Due to my work heavily modifying the Startup Weekend model for Design Dash, I’ve been in contact with a connection through the Iowa EdTech Collaborative to use the Startup Weekend model of accountability to improve a series of global engagement programs for university leaders. This program takes departmental bigwigs over to different locations in India for cross-cultural learning on specific topics. Not only are they looking for a framework for deliverables during the trip, but they also are looking for facilitators, and they’re thinking of bringing me on in that capacity. If this works out, we’re going to have to work around my academic schedule including the Incubator Summer Track. We’ll see if I end up in India at some point in 2023!

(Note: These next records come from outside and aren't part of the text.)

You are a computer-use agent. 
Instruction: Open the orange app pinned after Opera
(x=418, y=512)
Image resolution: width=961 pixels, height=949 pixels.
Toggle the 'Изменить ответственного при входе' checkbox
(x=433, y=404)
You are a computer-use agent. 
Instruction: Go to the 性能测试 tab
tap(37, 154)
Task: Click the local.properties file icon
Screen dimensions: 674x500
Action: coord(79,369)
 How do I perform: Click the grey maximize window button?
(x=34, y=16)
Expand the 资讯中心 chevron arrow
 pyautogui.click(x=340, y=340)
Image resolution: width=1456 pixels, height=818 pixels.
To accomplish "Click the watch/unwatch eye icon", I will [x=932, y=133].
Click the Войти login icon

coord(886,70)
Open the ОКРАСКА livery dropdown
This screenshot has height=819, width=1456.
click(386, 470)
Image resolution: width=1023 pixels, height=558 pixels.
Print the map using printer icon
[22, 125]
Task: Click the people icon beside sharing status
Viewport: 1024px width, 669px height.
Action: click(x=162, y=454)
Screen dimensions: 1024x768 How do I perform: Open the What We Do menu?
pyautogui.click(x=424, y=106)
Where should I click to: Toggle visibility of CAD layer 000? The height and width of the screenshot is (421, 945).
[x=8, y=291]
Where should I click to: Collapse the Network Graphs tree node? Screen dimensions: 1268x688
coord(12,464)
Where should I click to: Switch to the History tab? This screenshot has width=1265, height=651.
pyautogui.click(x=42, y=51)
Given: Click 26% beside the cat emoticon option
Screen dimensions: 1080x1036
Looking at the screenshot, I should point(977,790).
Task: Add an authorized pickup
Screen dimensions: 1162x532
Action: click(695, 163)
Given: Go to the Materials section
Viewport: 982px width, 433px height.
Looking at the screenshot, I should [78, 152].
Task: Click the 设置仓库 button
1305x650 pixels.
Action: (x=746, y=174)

Cider Finder will have a major update done in the next 12 months. I’ve been so busy with other projects that it hasn’t gotten the love that it deserves in the past year. I really want to get the app out of closed beta and into an open beta before the end of 2023, and it needs some serious work to get it there. I’m hoping to have something done in the next month before I go to CiderCon, so that I have something to show off to curious cider makers and enthusiasts attended events that week in Chicago. Unfortunately, I probably won’t be able to make it to GLINTCAP this year again – I was bummed that I wasn’t able to work it in this year, especially with Startup Weekend in Traverse City taking place the weekend before the competition. In future years, I may move some of the summer programming around so that I’m able to participate as a judge and spend a couple of days there in western Michigan.
There are a couple of events I’m hoping to take some students to in the coming year: first, it looks like the Young Entrepreneur Convention is on again at the end of February. If they are holding the elevator pitch competition, I have a handful of students who I think should participate. I think the networking opportunities would be good for them as well. I’m going to reach out to the organizers over there in Ames and see what I can do to help them boost their numbers. Also, I’m hoping to take a couple of students to Denver Startup Week in September. By that point, I should have one or two students who would benefit from meeting with angel investors and larger market startup founders, or have products that would be well received in that market. It will probably be an easier sell to take a group of students to Ames than it will be to take one or two students to Denver, but we’ll see.
Based on 2022, who knows what other opportunities will present themselves over the coming year! I’m building a lot of really awesome stuff right now, and if the list above is exhaustive, it will be a fantastic year. I plan to hit the ground running after taking this New Year’s weekend off – one of the few weekends I’ve put down my work over the past year. I have a stack of books to read, and there’s football on today. I deserve a little bit of time off after all the work I’ve accomplished this year, and I have a solid plan for tackling the many projects that lay ahead in the coming months.
I hope you and yours had a fantastic 2022, and I wish you all a Happy New Year.